ASSIGNMENT —
Find the line with "Enable the Render Region checkbox" in the entries below, then reproduce it and every line after it down to and including the line with "Given: Click the Ara: System32 search field", exactly.
** Opening PROVIDED RECORDS block **
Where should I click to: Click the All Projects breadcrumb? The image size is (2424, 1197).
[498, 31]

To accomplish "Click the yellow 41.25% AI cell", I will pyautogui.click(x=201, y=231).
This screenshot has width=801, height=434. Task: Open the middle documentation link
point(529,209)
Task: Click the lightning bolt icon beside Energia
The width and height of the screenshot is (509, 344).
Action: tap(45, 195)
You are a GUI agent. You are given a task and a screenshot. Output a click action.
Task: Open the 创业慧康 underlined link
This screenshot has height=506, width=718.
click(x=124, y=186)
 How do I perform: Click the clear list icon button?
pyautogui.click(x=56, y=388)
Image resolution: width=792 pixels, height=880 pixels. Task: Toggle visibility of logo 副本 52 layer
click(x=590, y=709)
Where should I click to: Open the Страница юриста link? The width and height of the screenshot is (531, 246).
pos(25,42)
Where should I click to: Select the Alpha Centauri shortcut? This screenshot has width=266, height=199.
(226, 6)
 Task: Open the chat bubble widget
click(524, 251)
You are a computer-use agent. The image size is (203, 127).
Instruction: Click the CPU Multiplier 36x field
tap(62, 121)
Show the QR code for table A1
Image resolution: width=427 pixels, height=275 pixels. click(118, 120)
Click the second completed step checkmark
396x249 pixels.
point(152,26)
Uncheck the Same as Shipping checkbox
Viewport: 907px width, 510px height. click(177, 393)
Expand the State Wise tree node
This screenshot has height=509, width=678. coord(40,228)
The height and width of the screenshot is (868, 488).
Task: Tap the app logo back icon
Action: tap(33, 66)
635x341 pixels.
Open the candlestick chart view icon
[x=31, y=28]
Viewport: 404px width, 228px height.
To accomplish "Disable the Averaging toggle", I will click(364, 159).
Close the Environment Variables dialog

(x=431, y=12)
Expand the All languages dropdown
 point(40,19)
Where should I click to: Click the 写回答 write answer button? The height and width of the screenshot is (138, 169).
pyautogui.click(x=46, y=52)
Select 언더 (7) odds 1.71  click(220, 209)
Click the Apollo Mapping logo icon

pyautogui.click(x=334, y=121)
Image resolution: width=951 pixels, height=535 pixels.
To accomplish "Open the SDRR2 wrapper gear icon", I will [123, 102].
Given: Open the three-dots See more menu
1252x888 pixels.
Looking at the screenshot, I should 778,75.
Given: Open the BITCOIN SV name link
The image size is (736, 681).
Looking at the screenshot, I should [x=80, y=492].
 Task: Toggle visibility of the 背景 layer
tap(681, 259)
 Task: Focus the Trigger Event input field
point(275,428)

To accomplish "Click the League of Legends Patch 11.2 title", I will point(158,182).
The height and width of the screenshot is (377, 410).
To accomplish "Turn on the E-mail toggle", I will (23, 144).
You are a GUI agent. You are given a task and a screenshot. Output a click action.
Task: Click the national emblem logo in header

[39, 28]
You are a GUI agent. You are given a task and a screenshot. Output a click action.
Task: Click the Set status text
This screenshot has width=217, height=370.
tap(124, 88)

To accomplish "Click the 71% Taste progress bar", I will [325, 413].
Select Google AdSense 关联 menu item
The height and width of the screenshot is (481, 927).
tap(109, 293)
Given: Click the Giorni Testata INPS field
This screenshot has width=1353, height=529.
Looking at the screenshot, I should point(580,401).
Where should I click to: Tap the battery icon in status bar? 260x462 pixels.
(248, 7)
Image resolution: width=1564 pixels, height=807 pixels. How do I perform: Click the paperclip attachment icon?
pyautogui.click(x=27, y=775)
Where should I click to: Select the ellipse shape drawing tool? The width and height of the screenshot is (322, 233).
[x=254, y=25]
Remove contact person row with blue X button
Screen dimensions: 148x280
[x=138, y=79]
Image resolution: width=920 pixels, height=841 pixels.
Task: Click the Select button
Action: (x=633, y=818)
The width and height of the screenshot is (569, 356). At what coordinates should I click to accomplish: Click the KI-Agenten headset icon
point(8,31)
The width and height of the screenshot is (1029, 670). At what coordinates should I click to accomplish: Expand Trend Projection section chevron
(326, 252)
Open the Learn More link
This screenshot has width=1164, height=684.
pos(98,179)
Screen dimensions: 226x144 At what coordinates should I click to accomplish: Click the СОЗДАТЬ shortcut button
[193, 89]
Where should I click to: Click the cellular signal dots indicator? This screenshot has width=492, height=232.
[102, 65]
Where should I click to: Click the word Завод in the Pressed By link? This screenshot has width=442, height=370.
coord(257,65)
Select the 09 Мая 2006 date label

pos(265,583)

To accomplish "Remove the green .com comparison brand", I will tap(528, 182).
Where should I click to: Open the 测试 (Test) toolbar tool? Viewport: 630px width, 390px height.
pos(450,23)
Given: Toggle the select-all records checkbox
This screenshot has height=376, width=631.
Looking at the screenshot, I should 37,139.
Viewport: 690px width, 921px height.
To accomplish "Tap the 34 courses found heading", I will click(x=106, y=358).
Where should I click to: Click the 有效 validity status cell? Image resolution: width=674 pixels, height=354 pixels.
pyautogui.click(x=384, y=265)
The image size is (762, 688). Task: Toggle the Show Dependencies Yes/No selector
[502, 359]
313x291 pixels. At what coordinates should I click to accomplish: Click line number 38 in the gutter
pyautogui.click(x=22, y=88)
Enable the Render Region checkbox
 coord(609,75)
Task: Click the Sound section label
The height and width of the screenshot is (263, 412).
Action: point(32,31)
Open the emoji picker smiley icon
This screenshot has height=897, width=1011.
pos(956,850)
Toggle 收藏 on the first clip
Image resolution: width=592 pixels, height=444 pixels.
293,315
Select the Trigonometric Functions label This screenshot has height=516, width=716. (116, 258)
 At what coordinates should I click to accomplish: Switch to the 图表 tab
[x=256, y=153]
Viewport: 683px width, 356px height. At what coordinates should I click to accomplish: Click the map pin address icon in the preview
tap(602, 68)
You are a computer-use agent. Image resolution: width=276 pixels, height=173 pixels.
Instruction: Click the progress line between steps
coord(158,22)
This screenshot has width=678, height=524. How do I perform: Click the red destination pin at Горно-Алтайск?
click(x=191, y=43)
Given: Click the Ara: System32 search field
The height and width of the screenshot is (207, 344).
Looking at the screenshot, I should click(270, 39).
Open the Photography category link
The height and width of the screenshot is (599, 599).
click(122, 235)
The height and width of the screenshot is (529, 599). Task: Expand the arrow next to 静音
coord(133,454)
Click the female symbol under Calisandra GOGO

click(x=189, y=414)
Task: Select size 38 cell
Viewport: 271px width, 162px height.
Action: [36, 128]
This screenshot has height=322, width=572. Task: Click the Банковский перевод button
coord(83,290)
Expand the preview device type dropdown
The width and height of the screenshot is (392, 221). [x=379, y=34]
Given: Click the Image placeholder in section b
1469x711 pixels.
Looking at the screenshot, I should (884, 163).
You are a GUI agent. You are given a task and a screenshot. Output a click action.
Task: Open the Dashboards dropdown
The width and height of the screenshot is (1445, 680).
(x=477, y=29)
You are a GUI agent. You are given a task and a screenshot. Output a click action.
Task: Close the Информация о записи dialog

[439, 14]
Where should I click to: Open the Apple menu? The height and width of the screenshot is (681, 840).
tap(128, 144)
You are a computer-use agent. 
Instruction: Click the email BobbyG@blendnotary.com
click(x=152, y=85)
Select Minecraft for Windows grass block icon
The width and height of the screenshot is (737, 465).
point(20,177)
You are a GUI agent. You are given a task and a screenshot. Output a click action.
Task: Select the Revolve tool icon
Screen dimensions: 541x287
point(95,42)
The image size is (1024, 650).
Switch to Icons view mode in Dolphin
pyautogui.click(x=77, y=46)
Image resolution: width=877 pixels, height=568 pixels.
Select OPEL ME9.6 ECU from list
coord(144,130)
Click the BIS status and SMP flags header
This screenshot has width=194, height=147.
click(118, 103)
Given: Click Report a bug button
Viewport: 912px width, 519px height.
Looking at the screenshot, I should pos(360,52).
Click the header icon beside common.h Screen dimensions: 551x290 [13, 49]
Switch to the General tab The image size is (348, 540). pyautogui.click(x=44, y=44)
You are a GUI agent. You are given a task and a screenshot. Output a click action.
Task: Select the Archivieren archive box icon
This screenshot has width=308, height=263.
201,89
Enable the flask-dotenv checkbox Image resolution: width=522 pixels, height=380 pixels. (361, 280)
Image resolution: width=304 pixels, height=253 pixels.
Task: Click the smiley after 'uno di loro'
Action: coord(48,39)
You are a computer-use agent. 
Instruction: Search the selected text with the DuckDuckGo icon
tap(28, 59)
** Closing PROVIDED RECORDS block **
EXERCISE ANSWER —
Enable the Render Region checkbox
 coord(609,75)
Task: Click the Sound section label
The height and width of the screenshot is (263, 412).
Action: point(32,31)
Open the emoji picker smiley icon
This screenshot has height=897, width=1011.
pos(956,850)
Toggle 收藏 on the first clip
Image resolution: width=592 pixels, height=444 pixels.
293,315
Select the Trigonometric Functions label This screenshot has height=516, width=716. (116, 258)
 At what coordinates should I click to accomplish: Switch to the 图表 tab
[x=256, y=153]
Viewport: 683px width, 356px height. At what coordinates should I click to accomplish: Click the map pin address icon in the preview
tap(602, 68)
You are a computer-use agent. Image resolution: width=276 pixels, height=173 pixels.
Instruction: Click the progress line between steps
coord(158,22)
This screenshot has width=678, height=524. How do I perform: Click the red destination pin at Горно-Алтайск?
click(x=191, y=43)
Given: Click the Ara: System32 search field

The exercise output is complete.